Die prähistorische Evolution... ca. 8.200 - 6.500 v.Chr.

Präkeramisches Neolithikum B

Das Präkeramische Neolithikum B (PPNB)  ( Pre-Pottery Neolithic B) stellt eine entscheidende Phase in der Entwicklung der Menschheitsgeschichte dar. Es wurde durch die renommierten archäologischen Arbeiten von Kathleen Kenyon in Jericho definiert und schließt an das Präkeramische Neolithikum A (PPNA)   (Pre-Pottery Neolithic A) in der Levante an. Während dieser Epoche, die als eine fortgeschrittenere Stufe des Akeramikums gilt, vollzog sich der Wandel hin zu sesshaften Gemeinschaften, die bereits Ackerbau betrieben und Tiere domestizierten. Auffällig ist jedoch, dass keramische Gefäße in dieser Region noch unbekannt waren.

Präkeramisches Neo B

Stattdessen nutzte man Materialien wie Ton, Gips und gebrannten Kalk, um Alltagsgegenstände und Kunstwerke zu schaffen. Aus Fundorten wie Cafer Höyük und Mureybet sind kleine Figuren aus Ton oder anderen Stoffen überliefert, die Tiere oder Menschen darstellten. Besonders beeindruckend sind die sogenannten „Vaisselles Blanches“ oder „White Ware“, Gefäße, die aus Gips oder gebranntem Kalk gefertigt wurden. Daneben sind auch Steingefäße aus dieser Zeit bekannt, teils in faszinierenden Tierformen, wie etwa in Bouqras entdeckt. Eine besondere Erwähnung verdienen die Hohlfiguren aus ʿAin Ghazal in Jordanien. Diese eindrucksvollen menschlichen Darstellungen bestehen aus einem kalkhaltigen Material und geben uns einen einzigartigen Einblick in die künstlerische und kulturelle Entwicklung dieser frühen Gesellschaften.
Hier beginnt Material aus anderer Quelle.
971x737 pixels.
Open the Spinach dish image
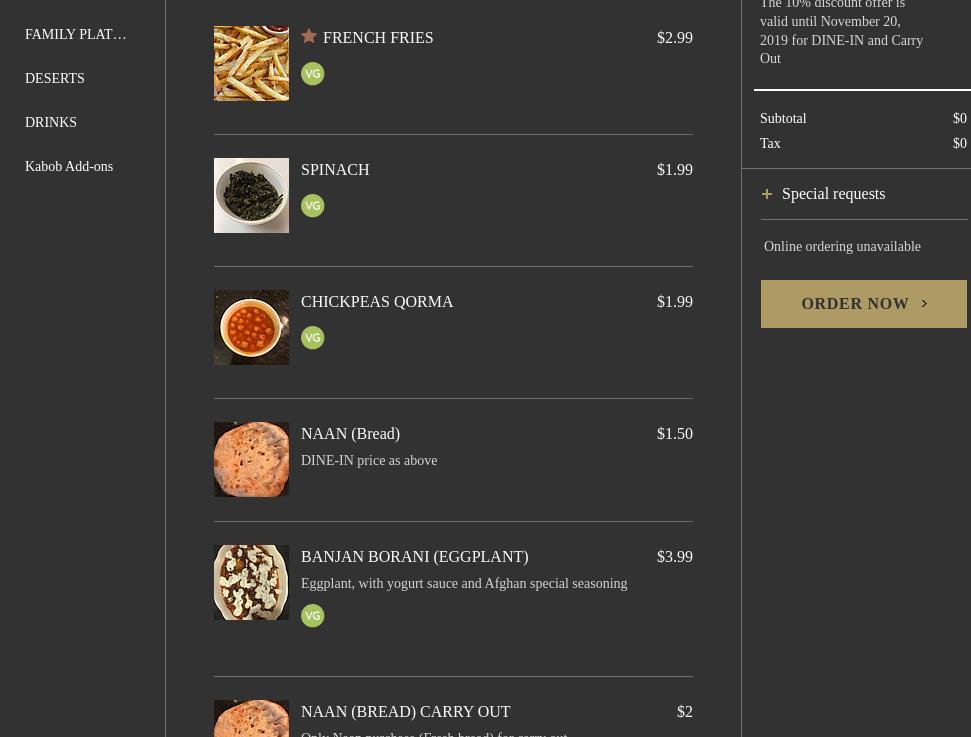coord(251,195)
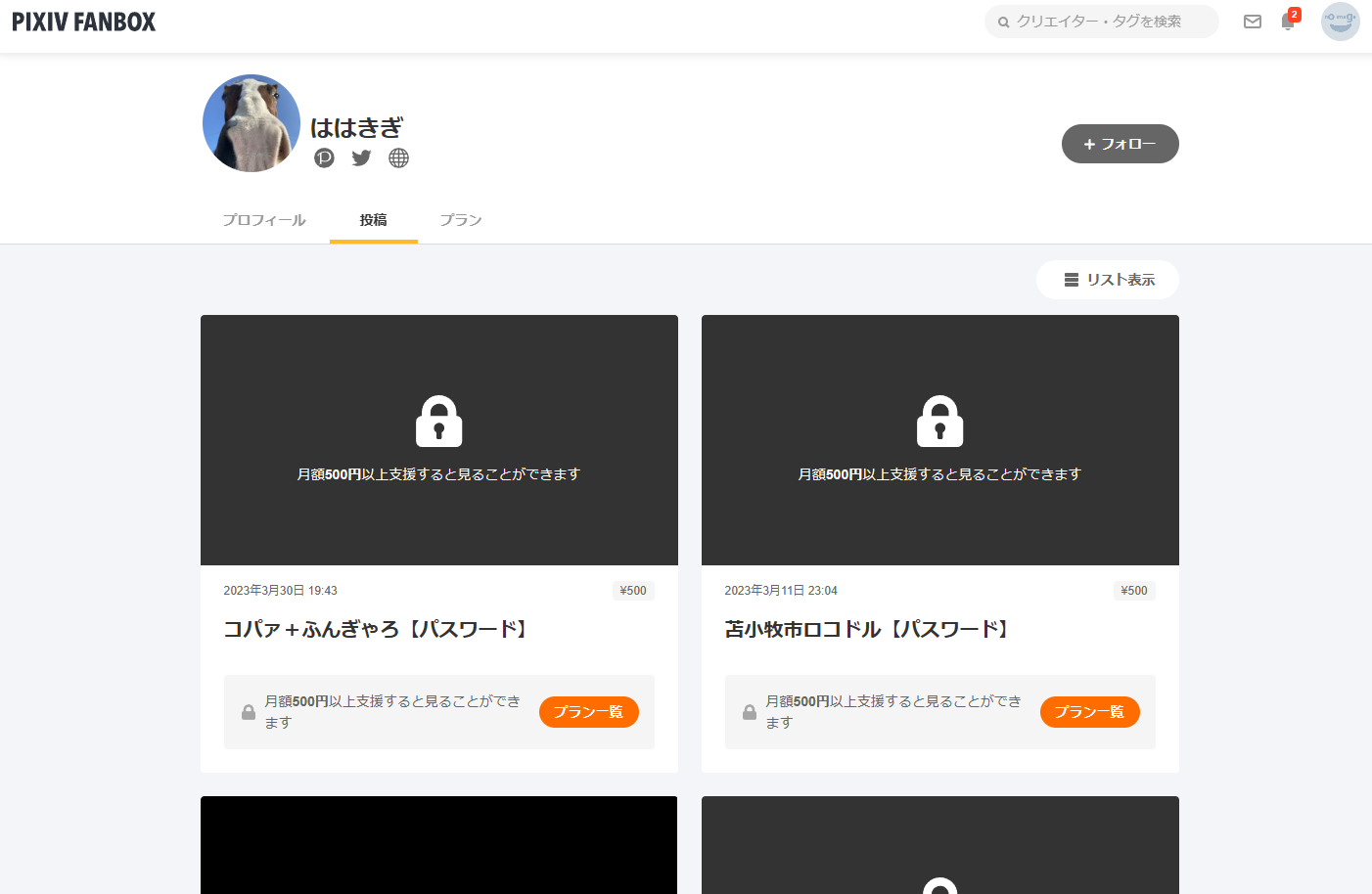Click プラン一覧 button under 苫小牧市ロコドル post
Screen dimensions: 1372x894
(x=1089, y=712)

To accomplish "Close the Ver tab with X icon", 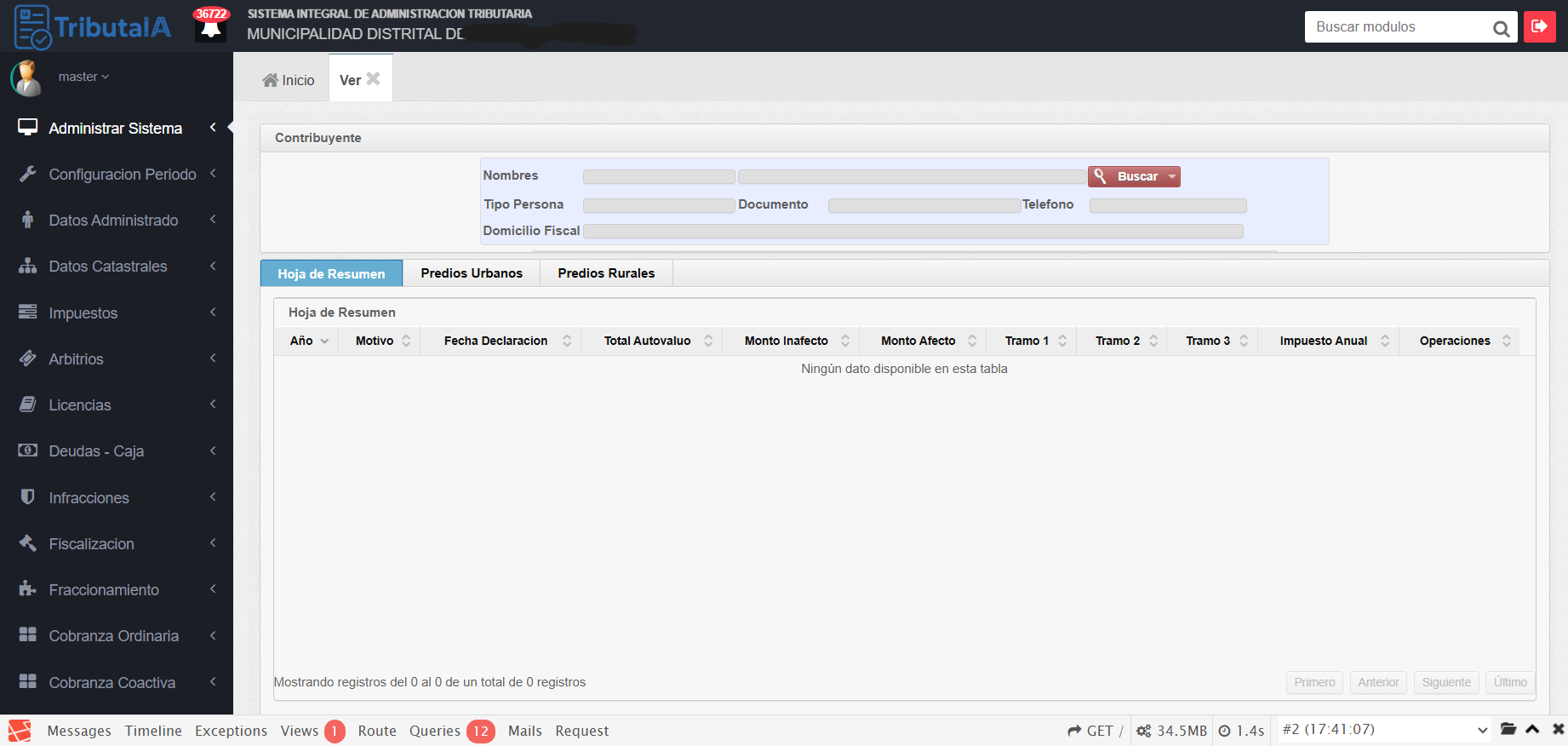I will click(x=373, y=79).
Das PPNB  ( Pre-Pottery Neolithic B) ist somit eine klar definierte und bedeutende Epoche des präkeramischen Neolithikums, die durch ihre technologischen und kulturellen Fortschritte in einer spezifischen geografischen Region besonders hervorsticht. Das Präkeramische Neolithikum B (PPNB) erstreckte sich über ein weites geografisches Gebiet, das Syrien, Israel, Palästina, Jordanien und die südöstliche Türkei umfasste. In diesen Regionen fand die Kultur weitreichend Verbreitung, was auf die zunehmende Sesshaftigkeit und den damit verbundenen kulturellen Austausch hindeutet.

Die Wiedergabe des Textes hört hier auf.